→ Data records
BEGIN

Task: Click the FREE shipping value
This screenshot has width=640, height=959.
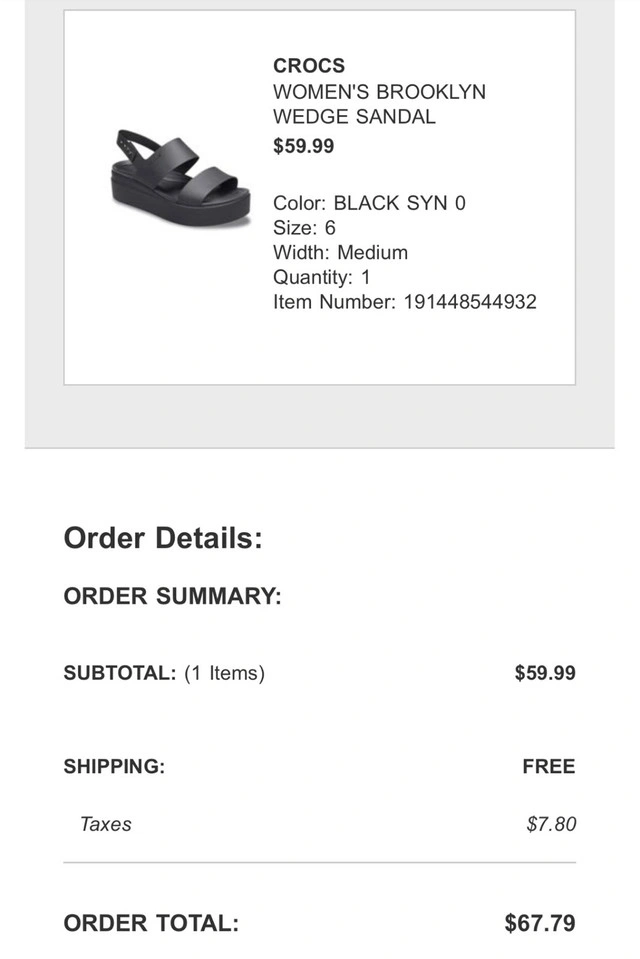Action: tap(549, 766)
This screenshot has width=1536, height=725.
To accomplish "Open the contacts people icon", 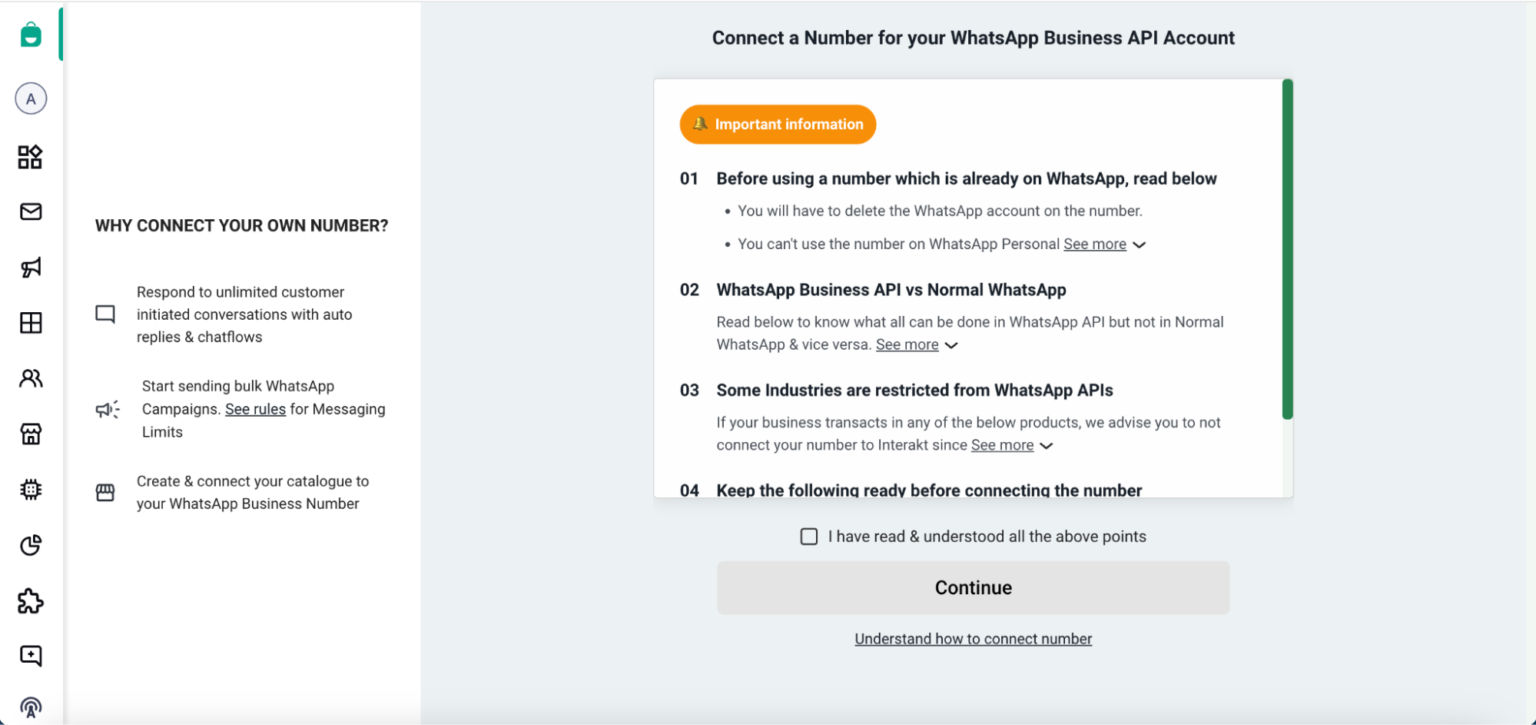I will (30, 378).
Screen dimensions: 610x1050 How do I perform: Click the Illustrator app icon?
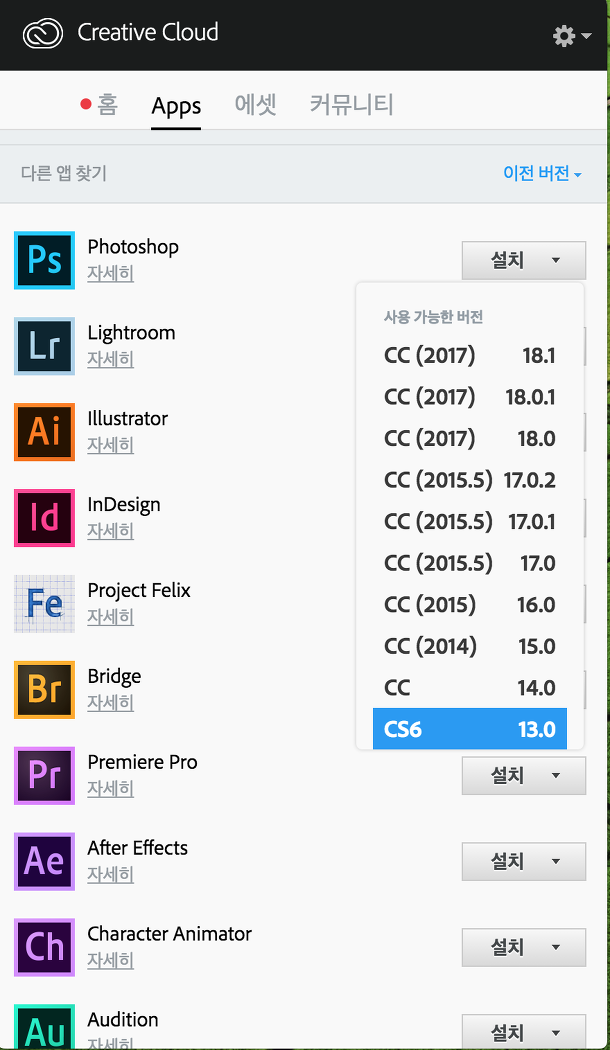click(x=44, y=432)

END

→ About this task
The required output consists only of the lines from the one containing "Screen dimensions: 610x1050" to the last line of the material, reproduced exactly, pictures excluded.

→ Output
Screen dimensions: 610x1050 How do I perform: Click the Illustrator app icon?
click(x=44, y=432)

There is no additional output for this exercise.